Data listing:
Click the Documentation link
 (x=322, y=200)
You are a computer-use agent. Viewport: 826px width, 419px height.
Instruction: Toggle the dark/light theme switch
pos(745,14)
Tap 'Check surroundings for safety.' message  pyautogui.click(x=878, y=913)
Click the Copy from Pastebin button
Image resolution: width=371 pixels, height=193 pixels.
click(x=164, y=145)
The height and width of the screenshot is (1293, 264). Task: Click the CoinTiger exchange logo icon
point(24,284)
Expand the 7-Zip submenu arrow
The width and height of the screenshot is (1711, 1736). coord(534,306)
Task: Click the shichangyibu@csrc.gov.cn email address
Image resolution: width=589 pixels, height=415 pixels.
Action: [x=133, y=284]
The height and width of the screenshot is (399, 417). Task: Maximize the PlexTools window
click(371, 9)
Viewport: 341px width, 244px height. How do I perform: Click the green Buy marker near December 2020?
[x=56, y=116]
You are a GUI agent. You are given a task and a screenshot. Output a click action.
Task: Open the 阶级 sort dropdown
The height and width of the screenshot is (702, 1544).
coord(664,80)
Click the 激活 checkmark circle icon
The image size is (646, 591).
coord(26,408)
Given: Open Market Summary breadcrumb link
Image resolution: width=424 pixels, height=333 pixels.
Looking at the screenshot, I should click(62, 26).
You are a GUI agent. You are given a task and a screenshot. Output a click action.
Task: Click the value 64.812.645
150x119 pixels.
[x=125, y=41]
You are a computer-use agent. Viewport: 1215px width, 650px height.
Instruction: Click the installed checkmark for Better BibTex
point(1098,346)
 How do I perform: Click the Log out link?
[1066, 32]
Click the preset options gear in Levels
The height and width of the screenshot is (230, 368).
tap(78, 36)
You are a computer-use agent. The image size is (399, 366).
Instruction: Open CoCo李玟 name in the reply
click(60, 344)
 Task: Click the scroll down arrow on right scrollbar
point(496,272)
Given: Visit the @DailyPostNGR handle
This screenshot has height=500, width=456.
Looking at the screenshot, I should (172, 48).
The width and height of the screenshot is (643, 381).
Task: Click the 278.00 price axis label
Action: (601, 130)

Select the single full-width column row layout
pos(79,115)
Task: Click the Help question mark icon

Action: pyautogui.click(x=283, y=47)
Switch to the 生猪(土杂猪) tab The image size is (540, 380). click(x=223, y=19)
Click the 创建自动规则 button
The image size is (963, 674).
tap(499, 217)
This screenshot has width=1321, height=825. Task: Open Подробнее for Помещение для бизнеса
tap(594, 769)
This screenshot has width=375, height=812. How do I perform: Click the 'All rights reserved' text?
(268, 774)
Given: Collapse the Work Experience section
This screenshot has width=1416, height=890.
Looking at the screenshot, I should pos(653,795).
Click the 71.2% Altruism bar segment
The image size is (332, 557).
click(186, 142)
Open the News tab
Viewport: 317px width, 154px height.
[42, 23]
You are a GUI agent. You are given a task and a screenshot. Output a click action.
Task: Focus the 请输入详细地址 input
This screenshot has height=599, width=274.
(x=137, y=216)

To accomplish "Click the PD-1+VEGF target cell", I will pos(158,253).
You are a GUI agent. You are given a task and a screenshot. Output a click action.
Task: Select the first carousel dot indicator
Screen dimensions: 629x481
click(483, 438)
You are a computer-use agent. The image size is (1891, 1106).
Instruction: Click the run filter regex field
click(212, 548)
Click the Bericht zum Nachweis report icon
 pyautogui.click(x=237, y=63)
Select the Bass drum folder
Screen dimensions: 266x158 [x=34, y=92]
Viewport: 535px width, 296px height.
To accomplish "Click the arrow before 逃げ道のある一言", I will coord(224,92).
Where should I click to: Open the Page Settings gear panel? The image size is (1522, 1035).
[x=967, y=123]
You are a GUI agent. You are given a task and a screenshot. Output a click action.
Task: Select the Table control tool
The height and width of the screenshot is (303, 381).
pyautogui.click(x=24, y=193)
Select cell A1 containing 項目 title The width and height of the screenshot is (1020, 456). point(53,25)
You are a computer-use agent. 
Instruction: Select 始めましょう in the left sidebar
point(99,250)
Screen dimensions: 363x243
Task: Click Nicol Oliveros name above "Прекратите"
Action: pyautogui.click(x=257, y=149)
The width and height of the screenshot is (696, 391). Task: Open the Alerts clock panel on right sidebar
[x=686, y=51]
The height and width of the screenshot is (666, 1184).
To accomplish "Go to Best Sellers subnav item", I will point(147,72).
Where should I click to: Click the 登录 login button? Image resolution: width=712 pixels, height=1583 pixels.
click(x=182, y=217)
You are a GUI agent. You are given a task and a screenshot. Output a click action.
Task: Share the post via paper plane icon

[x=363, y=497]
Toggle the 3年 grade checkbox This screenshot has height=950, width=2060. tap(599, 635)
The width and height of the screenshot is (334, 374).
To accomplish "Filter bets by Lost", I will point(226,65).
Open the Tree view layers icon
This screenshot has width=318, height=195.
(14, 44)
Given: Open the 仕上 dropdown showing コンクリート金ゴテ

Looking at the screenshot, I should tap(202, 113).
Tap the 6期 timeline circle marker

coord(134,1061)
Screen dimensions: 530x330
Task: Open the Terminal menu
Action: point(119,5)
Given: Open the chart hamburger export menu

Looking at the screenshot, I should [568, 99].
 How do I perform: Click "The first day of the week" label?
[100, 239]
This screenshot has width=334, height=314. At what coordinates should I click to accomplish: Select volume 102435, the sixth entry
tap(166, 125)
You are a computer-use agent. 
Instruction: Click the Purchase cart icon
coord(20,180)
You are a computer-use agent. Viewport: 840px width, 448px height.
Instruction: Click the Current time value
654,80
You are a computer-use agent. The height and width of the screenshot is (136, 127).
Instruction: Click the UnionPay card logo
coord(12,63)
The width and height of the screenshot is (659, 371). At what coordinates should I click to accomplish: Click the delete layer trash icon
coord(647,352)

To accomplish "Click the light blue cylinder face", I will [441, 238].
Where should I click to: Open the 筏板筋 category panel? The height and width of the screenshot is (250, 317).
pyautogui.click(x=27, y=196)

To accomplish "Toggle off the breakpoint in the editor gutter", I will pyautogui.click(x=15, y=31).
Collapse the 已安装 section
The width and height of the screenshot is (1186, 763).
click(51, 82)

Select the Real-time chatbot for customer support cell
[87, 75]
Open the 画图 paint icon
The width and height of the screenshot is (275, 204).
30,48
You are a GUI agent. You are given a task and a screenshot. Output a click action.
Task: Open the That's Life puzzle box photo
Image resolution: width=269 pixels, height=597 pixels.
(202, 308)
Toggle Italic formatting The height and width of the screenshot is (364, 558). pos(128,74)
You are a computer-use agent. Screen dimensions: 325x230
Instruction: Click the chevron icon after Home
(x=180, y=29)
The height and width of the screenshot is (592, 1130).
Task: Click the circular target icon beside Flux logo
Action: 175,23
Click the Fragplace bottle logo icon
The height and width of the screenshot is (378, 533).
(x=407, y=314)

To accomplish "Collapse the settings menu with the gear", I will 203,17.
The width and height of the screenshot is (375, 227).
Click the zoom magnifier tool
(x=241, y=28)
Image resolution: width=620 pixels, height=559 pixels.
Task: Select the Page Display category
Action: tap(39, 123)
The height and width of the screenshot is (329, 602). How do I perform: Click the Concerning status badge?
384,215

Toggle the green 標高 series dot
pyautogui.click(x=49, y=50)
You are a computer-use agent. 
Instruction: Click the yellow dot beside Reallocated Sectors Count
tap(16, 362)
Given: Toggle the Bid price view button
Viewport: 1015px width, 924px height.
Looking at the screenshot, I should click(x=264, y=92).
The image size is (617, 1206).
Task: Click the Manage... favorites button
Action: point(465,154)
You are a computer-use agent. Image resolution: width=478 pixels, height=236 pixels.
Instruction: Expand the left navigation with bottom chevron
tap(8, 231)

Short problem:
Copy all of the records above, reproducing every line precisely as it appears.

Worked answer:
Click the Documentation link
 (x=322, y=200)
You are a computer-use agent. Viewport: 826px width, 419px height.
Instruction: Toggle the dark/light theme switch
pos(745,14)
Tap 'Check surroundings for safety.' message  pyautogui.click(x=878, y=913)
Click the Copy from Pastebin button
Image resolution: width=371 pixels, height=193 pixels.
click(x=164, y=145)
The height and width of the screenshot is (1293, 264). Task: Click the CoinTiger exchange logo icon
point(24,284)
Expand the 7-Zip submenu arrow
The width and height of the screenshot is (1711, 1736). coord(534,306)
Task: Click the shichangyibu@csrc.gov.cn email address
Image resolution: width=589 pixels, height=415 pixels.
Action: [x=133, y=284]
The height and width of the screenshot is (399, 417). Task: Maximize the PlexTools window
click(371, 9)
Viewport: 341px width, 244px height. How do I perform: Click the green Buy marker near December 2020?
[x=56, y=116]
You are a GUI agent. You are given a task and a screenshot. Output a click action.
Task: Open the 阶级 sort dropdown
The height and width of the screenshot is (702, 1544).
coord(664,80)
Click the 激活 checkmark circle icon
The image size is (646, 591).
coord(26,408)
Given: Open Market Summary breadcrumb link
Image resolution: width=424 pixels, height=333 pixels.
Looking at the screenshot, I should click(62, 26).
You are a GUI agent. You are given a task and a screenshot. Output a click action.
Task: Click the value 64.812.645
150x119 pixels.
[x=125, y=41]
You are a computer-use agent. Viewport: 1215px width, 650px height.
Instruction: Click the installed checkmark for Better BibTex
point(1098,346)
 How do I perform: Click the Log out link?
[1066, 32]
Click the preset options gear in Levels
The height and width of the screenshot is (230, 368).
tap(78, 36)
You are a computer-use agent. The image size is (399, 366).
Instruction: Open CoCo李玟 name in the reply
click(60, 344)
 Task: Click the scroll down arrow on right scrollbar
point(496,272)
Given: Visit the @DailyPostNGR handle
This screenshot has height=500, width=456.
Looking at the screenshot, I should (172, 48).
The width and height of the screenshot is (643, 381).
Task: Click the 278.00 price axis label
Action: (601, 130)

Select the single full-width column row layout
pos(79,115)
Task: Click the Help question mark icon

Action: pyautogui.click(x=283, y=47)
Switch to the 生猪(土杂猪) tab The image size is (540, 380). click(x=223, y=19)
Click the 创建自动规则 button
The image size is (963, 674).
tap(499, 217)
This screenshot has width=1321, height=825. Task: Open Подробнее for Помещение для бизнеса
tap(594, 769)
This screenshot has width=375, height=812. How do I perform: Click the 'All rights reserved' text?
(268, 774)
Given: Collapse the Work Experience section
This screenshot has width=1416, height=890.
Looking at the screenshot, I should pos(653,795).
Click the 71.2% Altruism bar segment
The image size is (332, 557).
click(186, 142)
Open the News tab
Viewport: 317px width, 154px height.
[42, 23]
You are a GUI agent. You are given a task and a screenshot. Output a click action.
Task: Focus the 请输入详细地址 input
This screenshot has height=599, width=274.
(x=137, y=216)

To accomplish "Click the PD-1+VEGF target cell", I will pos(158,253).
You are a GUI agent. You are given a task and a screenshot. Output a click action.
Task: Select the first carousel dot indicator
Screen dimensions: 629x481
click(483, 438)
You are a computer-use agent. The image size is (1891, 1106).
Instruction: Click the run filter regex field
click(212, 548)
Click the Bericht zum Nachweis report icon
 pyautogui.click(x=237, y=63)
Select the Bass drum folder
Screen dimensions: 266x158 [x=34, y=92]
Viewport: 535px width, 296px height.
To accomplish "Click the arrow before 逃げ道のある一言", I will coord(224,92).
Where should I click to: Open the Page Settings gear panel? The image size is (1522, 1035).
[x=967, y=123]
You are a GUI agent. You are given a task and a screenshot. Output a click action.
Task: Select the Table control tool
The height and width of the screenshot is (303, 381).
pyautogui.click(x=24, y=193)
Select cell A1 containing 項目 title The width and height of the screenshot is (1020, 456). point(53,25)
You are a computer-use agent. 
Instruction: Select 始めましょう in the left sidebar
point(99,250)
Screen dimensions: 363x243
Task: Click Nicol Oliveros name above "Прекратите"
Action: pyautogui.click(x=257, y=149)
The width and height of the screenshot is (696, 391). Task: Open the Alerts clock panel on right sidebar
[x=686, y=51]
The height and width of the screenshot is (666, 1184).
To accomplish "Go to Best Sellers subnav item", I will point(147,72).
Where should I click to: Click the 登录 login button? Image resolution: width=712 pixels, height=1583 pixels.
click(x=182, y=217)
You are a GUI agent. You are given a task and a screenshot. Output a click action.
Task: Share the post via paper plane icon

[x=363, y=497]
Toggle the 3年 grade checkbox This screenshot has height=950, width=2060. tap(599, 635)
The width and height of the screenshot is (334, 374).
To accomplish "Filter bets by Lost", I will point(226,65).
Open the Tree view layers icon
This screenshot has width=318, height=195.
(14, 44)
Given: Open the 仕上 dropdown showing コンクリート金ゴテ

Looking at the screenshot, I should tap(202, 113).
Tap the 6期 timeline circle marker

coord(134,1061)
Screen dimensions: 530x330
Task: Open the Terminal menu
Action: point(119,5)
Given: Open the chart hamburger export menu

Looking at the screenshot, I should [568, 99].
 How do I perform: Click "The first day of the week" label?
[100, 239]
This screenshot has width=334, height=314. At what coordinates should I click to accomplish: Select volume 102435, the sixth entry
tap(166, 125)
You are a computer-use agent. 
Instruction: Click the Purchase cart icon
coord(20,180)
You are a computer-use agent. Viewport: 840px width, 448px height.
Instruction: Click the Current time value
654,80
You are a computer-use agent. The height and width of the screenshot is (136, 127).
Instruction: Click the UnionPay card logo
coord(12,63)
The width and height of the screenshot is (659, 371). At what coordinates should I click to accomplish: Click the delete layer trash icon
coord(647,352)

To accomplish "Click the light blue cylinder face", I will [441, 238].
Where should I click to: Open the 筏板筋 category panel? The height and width of the screenshot is (250, 317).
pyautogui.click(x=27, y=196)

To accomplish "Toggle off the breakpoint in the editor gutter", I will pyautogui.click(x=15, y=31).
Collapse the 已安装 section
The width and height of the screenshot is (1186, 763).
click(51, 82)

Select the Real-time chatbot for customer support cell
[87, 75]
Open the 画图 paint icon
The width and height of the screenshot is (275, 204).
30,48
You are a GUI agent. You are given a task and a screenshot. Output a click action.
Task: Open the That's Life puzzle box photo
Image resolution: width=269 pixels, height=597 pixels.
(202, 308)
Toggle Italic formatting The height and width of the screenshot is (364, 558). pos(128,74)
You are a computer-use agent. Screen dimensions: 325x230
Instruction: Click the chevron icon after Home
(x=180, y=29)
The height and width of the screenshot is (592, 1130).
Task: Click the circular target icon beside Flux logo
Action: 175,23
Click the Fragplace bottle logo icon
The height and width of the screenshot is (378, 533).
(x=407, y=314)

To accomplish "Collapse the settings menu with the gear", I will 203,17.
The width and height of the screenshot is (375, 227).
Click the zoom magnifier tool
(x=241, y=28)
Image resolution: width=620 pixels, height=559 pixels.
Task: Select the Page Display category
Action: tap(39, 123)
The height and width of the screenshot is (329, 602). How do I perform: Click the Concerning status badge?
384,215

Toggle the green 標高 series dot
pyautogui.click(x=49, y=50)
You are a computer-use agent. 
Instruction: Click the yellow dot beside Reallocated Sectors Count
tap(16, 362)
Given: Toggle the Bid price view button
Viewport: 1015px width, 924px height.
Looking at the screenshot, I should click(x=264, y=92).
The image size is (617, 1206).
Task: Click the Manage... favorites button
Action: point(465,154)
You are a computer-use agent. Image resolution: width=478 pixels, height=236 pixels.
Instruction: Expand the left navigation with bottom chevron
tap(8, 231)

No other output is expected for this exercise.